### Supplied information

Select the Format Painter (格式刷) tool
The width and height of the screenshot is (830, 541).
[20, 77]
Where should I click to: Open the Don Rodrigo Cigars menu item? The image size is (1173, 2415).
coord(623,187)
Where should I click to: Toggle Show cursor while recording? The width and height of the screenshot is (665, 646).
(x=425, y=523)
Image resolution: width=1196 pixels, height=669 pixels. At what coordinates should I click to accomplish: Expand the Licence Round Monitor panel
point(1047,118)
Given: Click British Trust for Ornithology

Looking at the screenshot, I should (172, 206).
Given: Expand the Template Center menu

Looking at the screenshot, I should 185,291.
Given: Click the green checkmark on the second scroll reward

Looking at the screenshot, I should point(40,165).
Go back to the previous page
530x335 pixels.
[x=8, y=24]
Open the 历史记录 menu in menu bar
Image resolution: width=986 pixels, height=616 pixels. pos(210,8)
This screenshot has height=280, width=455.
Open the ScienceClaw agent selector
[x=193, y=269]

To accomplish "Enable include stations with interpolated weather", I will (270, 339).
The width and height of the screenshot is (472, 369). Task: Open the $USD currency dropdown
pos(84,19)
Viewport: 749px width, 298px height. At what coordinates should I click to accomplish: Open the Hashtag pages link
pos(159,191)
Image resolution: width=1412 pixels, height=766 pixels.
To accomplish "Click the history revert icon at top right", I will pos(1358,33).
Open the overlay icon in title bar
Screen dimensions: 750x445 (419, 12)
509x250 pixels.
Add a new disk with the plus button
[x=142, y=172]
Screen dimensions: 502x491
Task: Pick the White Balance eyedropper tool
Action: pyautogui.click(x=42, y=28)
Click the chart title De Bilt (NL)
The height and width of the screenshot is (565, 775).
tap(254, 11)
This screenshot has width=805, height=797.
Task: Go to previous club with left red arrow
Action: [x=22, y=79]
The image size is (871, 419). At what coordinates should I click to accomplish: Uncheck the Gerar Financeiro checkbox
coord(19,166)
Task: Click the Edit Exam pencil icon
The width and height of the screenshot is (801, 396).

### Task brief
Determine how many lines in the data contain the string "will", and give the number only.

### Task answer
2